Data records
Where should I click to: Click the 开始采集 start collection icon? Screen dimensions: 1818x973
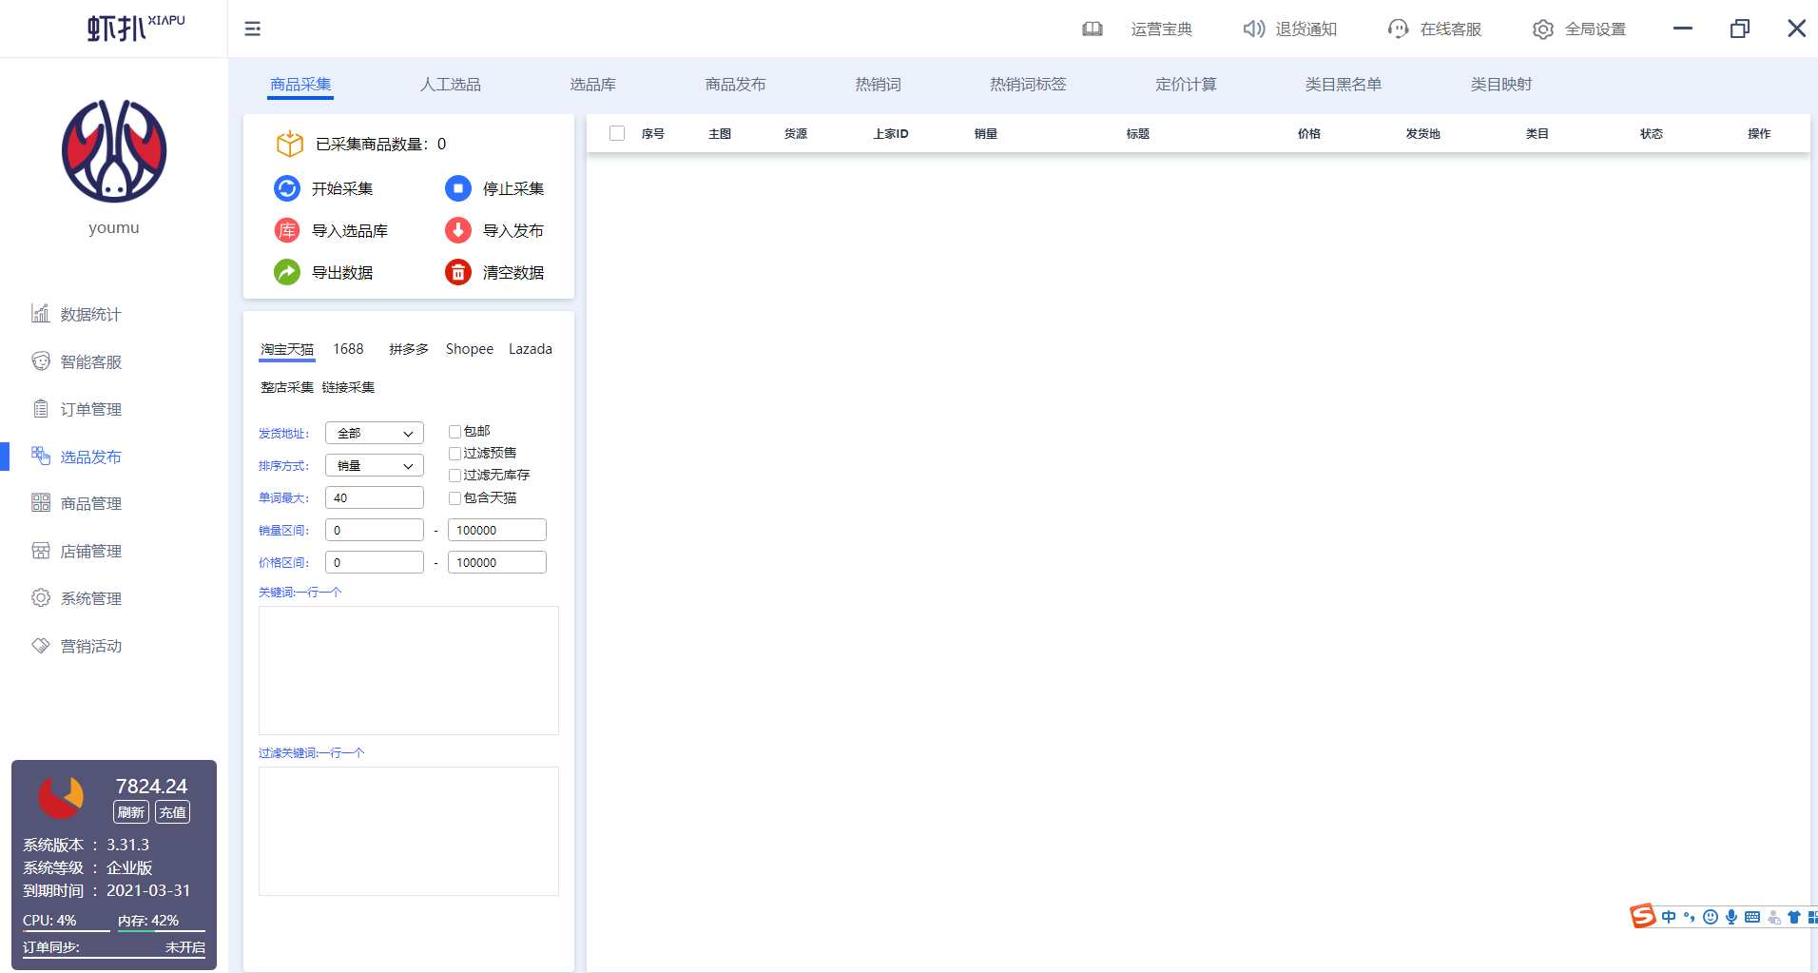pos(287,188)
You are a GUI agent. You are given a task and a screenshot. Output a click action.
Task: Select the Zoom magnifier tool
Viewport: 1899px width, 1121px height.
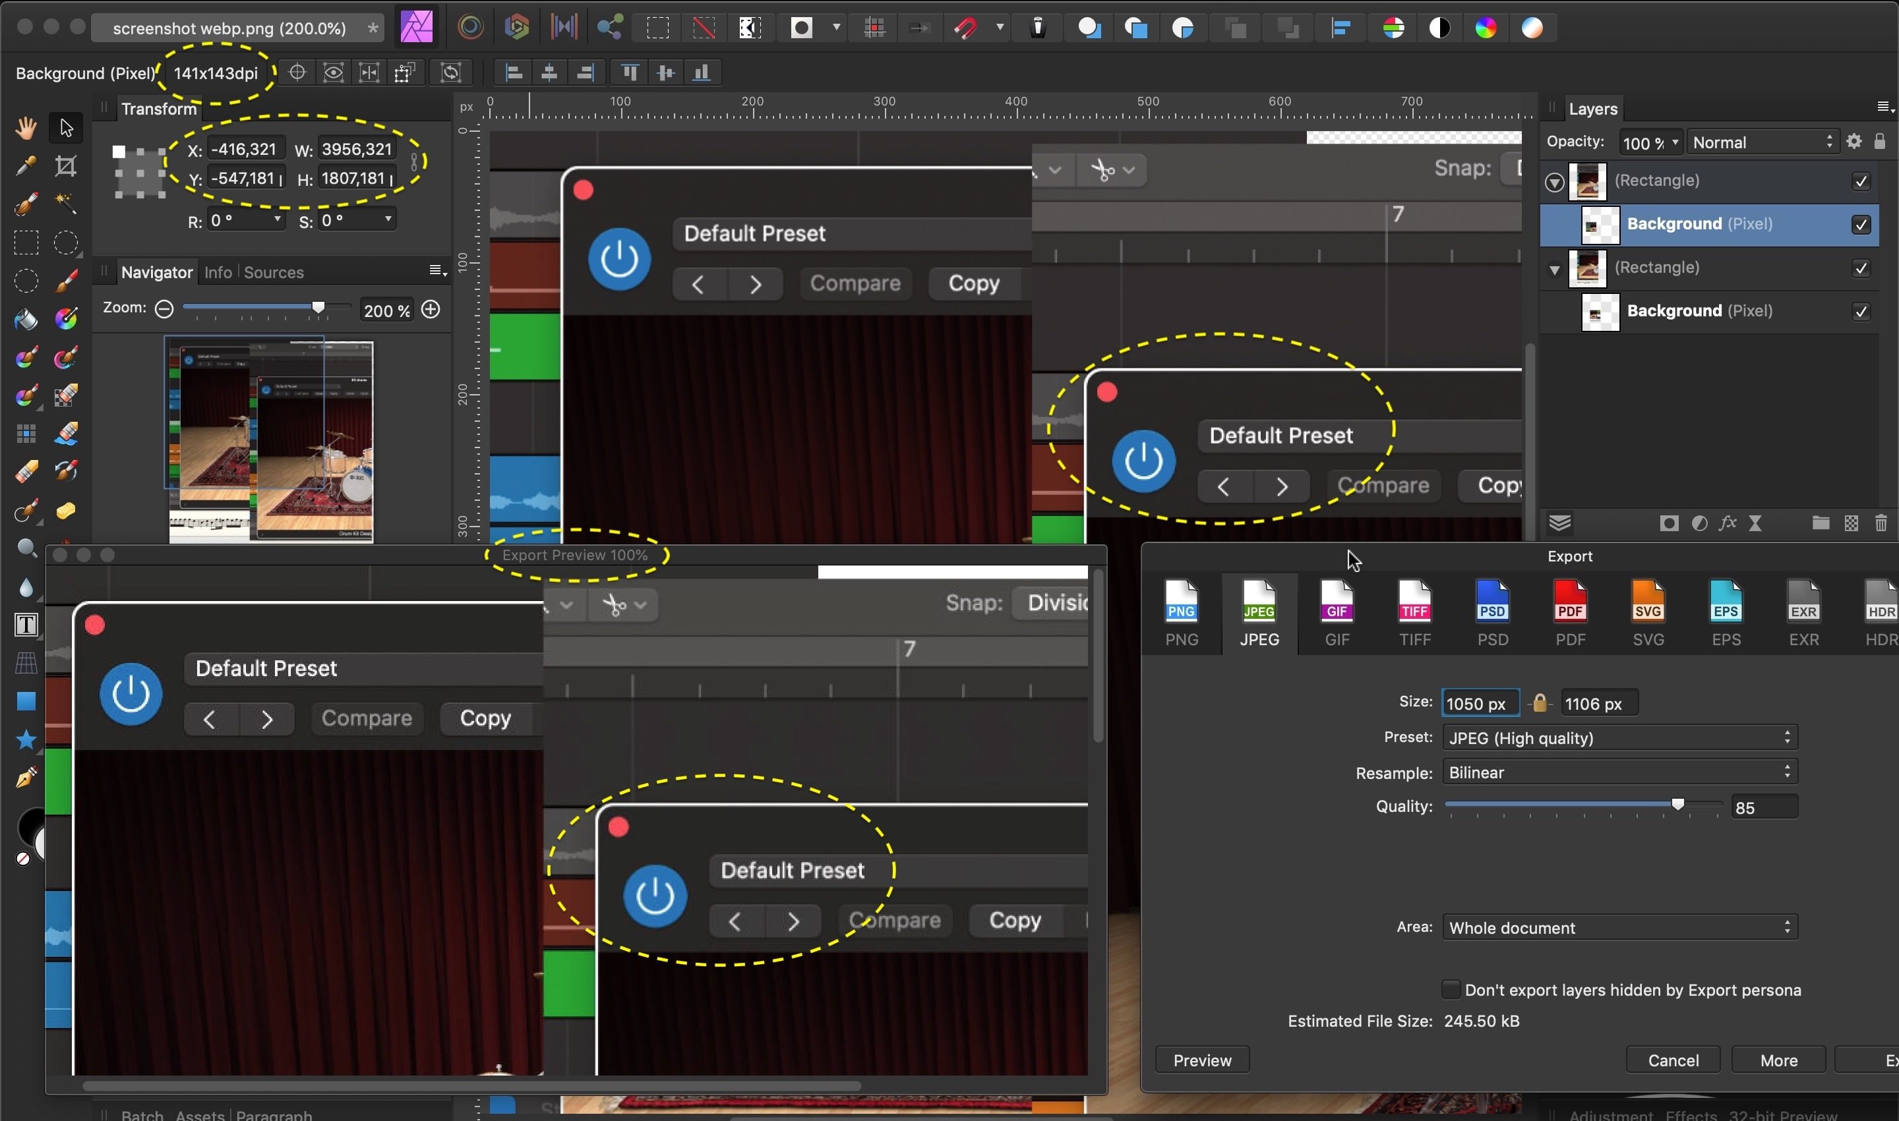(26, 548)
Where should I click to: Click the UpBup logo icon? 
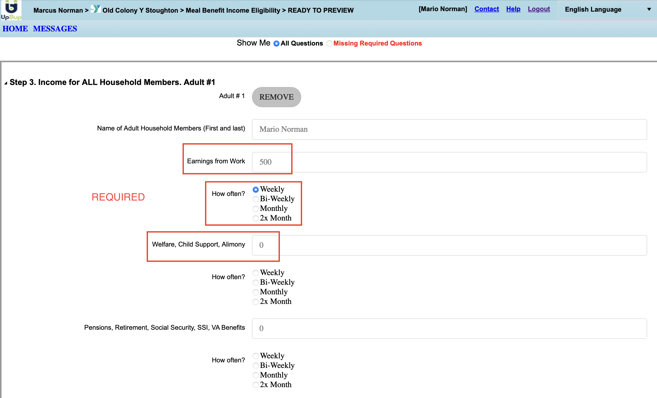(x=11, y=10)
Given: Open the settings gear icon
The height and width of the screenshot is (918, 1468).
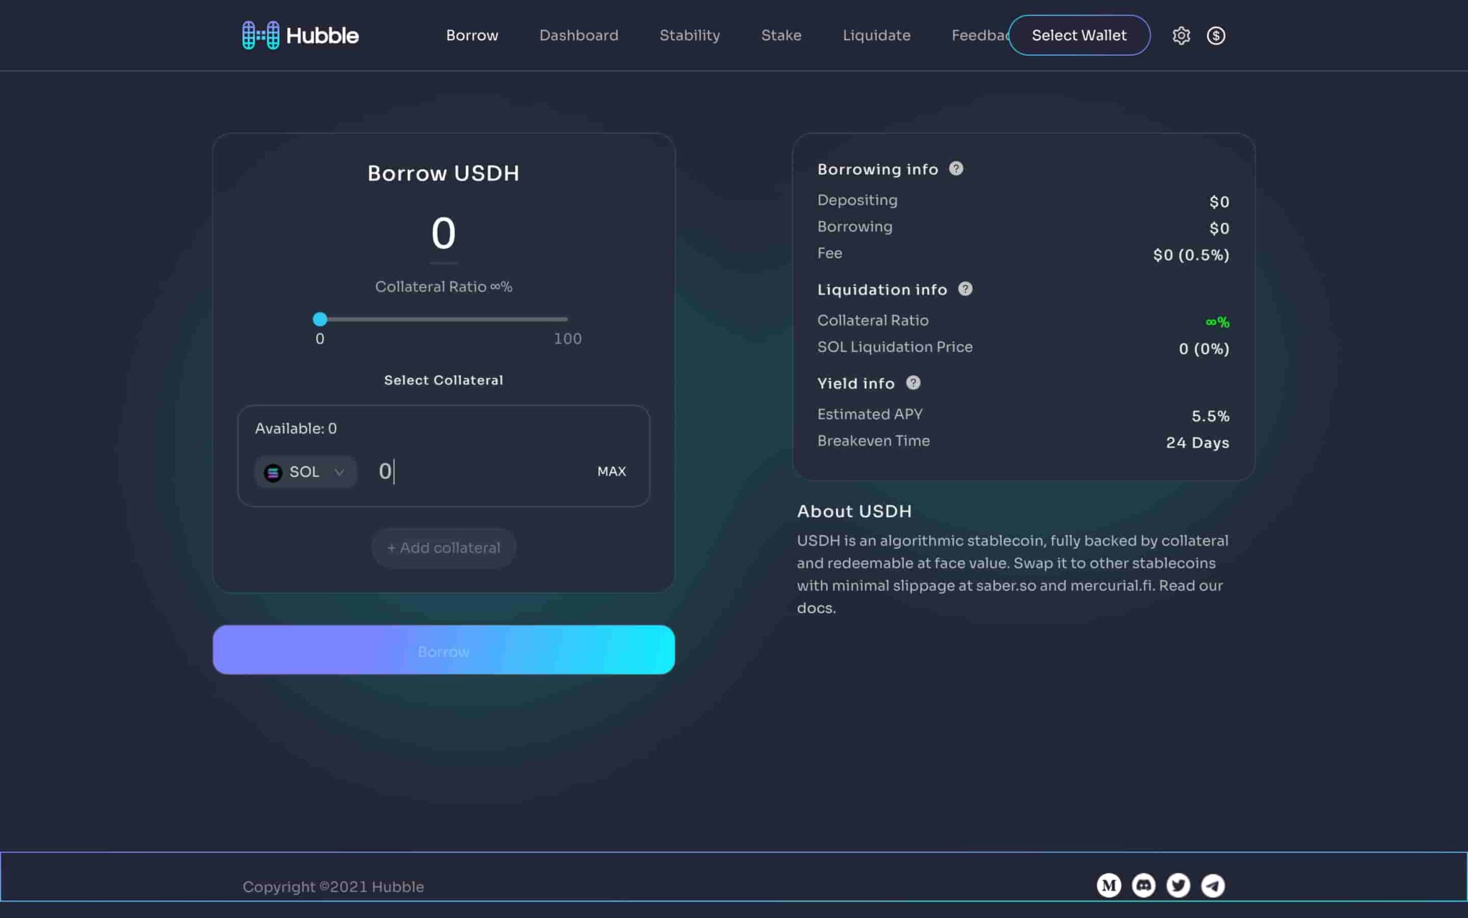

### PROBLEM
The lines from the one containing "You are a GUI" through the last line of the records are what you should copy, word for word and nothing else, with pictures left out.

### TASK OUTPUT
You are a GUI agent. You are given a task and a screenshot. Output a click action.
Task: Select the Zoom magnifier tool
Viewport: 1899px width, 1121px height.
(26, 548)
Where should I click to: Click the UpBup logo icon? 
(x=11, y=10)
Given: Open the settings gear icon
The height and width of the screenshot is (918, 1468).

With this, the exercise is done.